Jede Antwort des Todes auf eine seiner Fragen schien eine neue hervorzurufen.

«Ach weisst du», setzte der Tod nun wieder ruhig und im Plauderton an, «Am letzten internationalen Kongress amtlich geprüfter Sensenmänner (obwohl natürlich nicht alle Sensen haben (der Amerikaner hat zum Beispiel inzwischen einen Rasenmäher)) hat mich mein Freund der englische Tod mit einigen seiner asiatischen Freunden bekannt gemacht. Er wurde in der Kolonialzeit mit ihnen bekannt, als sie klären musste, wie man das Sterben der eigenen Landsleute in den Ländern der Anderen handhabte oder wen wen holt, wenn ein Europäer einen Asiaten umbringt oder umgekehrt (obwohl ersteres natürlich öfter vorkam als letzteres). Auf jeden Fall lernte ich so Shi kennen und wir erzählten einander von unseren Ländern und uns interessierte beide das Land des jeweils anderen. So beantragten wir kurz darauf ein Austauschjahr, dass einem Tod laut Geschäftsordnung alle 100 Jahre zusteht.»

«Und dann bist du tatsächlich nach Japan gegangen?», fragte Fritz ungläubig. Er rechnete langsam aber sicher damit, dass gleich jemand aus dem Gebüsch springen würde und ‘’Versteckte Kamera’’ rufen würde. Natürlich geschah nichts dergleichen.

Stattdessen begann der Tod von Japan zu schwärmen.
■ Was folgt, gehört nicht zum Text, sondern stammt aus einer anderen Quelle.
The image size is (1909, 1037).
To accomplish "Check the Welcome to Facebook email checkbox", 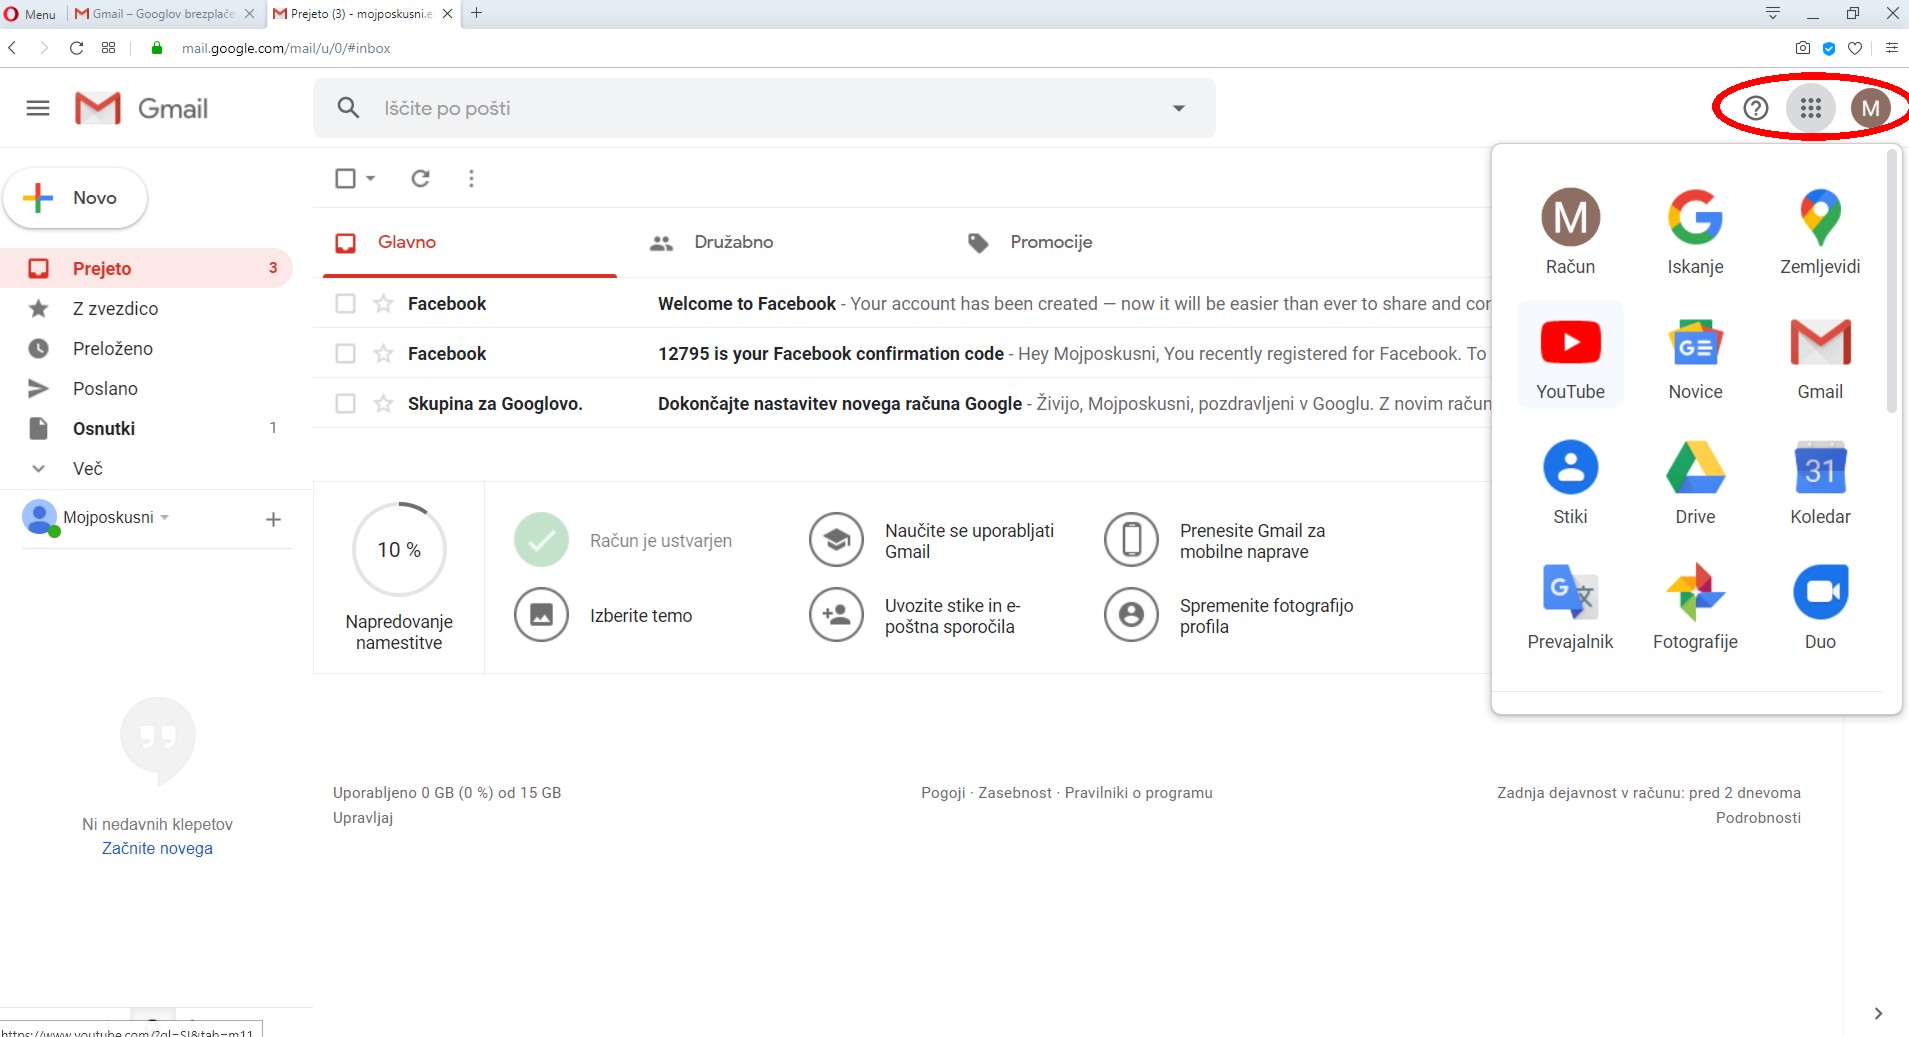I will [x=346, y=303].
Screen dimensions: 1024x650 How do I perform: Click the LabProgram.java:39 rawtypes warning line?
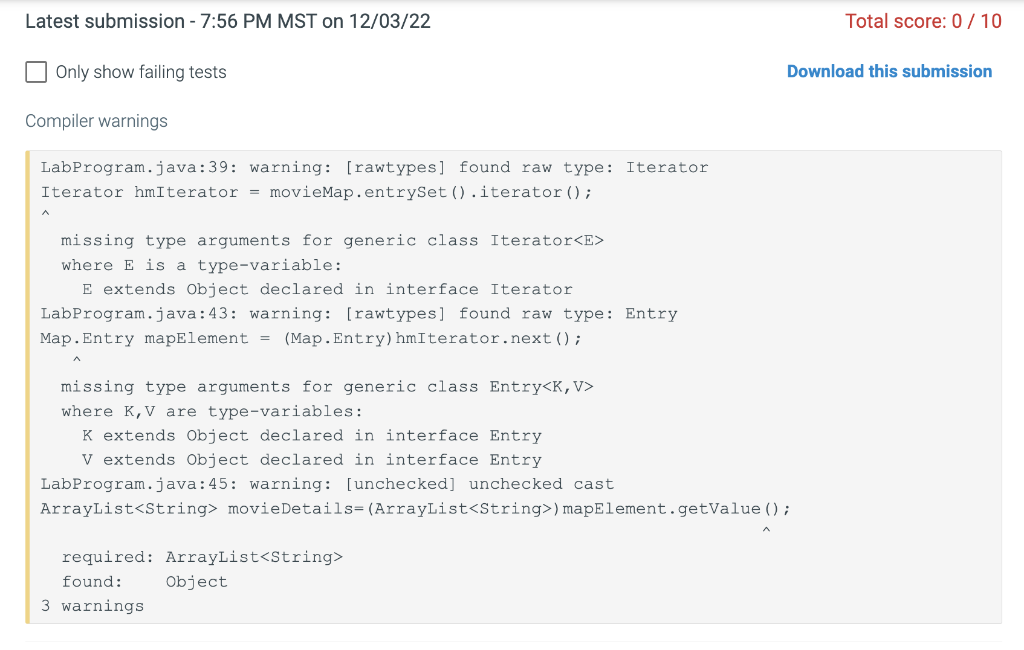coord(374,167)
«Wunderschöne Landschaften gibt es da.», sagte er und in seiner Stimme lag ein leicht verträumter Unterton, «Es ist eine ganz andere Kultur. Eine ganz andere Einstellung zum Tod. Was es hierzulande für ein Geschrei, Gejammer und Geklage gibt, wenn ich an der Tür läute. Wenn ich hingegen in Japan an einer Tür klopfte, begrüsste man mich freundlich, bat mich herein und bot mir etwas zu trinken an. Die Leute sehnen der Tod zwar nicht herbei, können ihn aber besser akzeptieren, wenn er da ist. Sie mal meinen Mantel. Das ist eine Art Kimono. Den habe ich von einer alten Frau bekommen, die ich holte. Und weisst du, warum sie mir diesen Mantel geschenkt hat? Weil sie mich freundlich stimmen und ihrem Schicksal entgehen wollte? Weit gefehlt, sie hat es getan, weil sie Mitleid mit mir hatte, als sie meine alte, verschliessen Kutte gesehen hatte.»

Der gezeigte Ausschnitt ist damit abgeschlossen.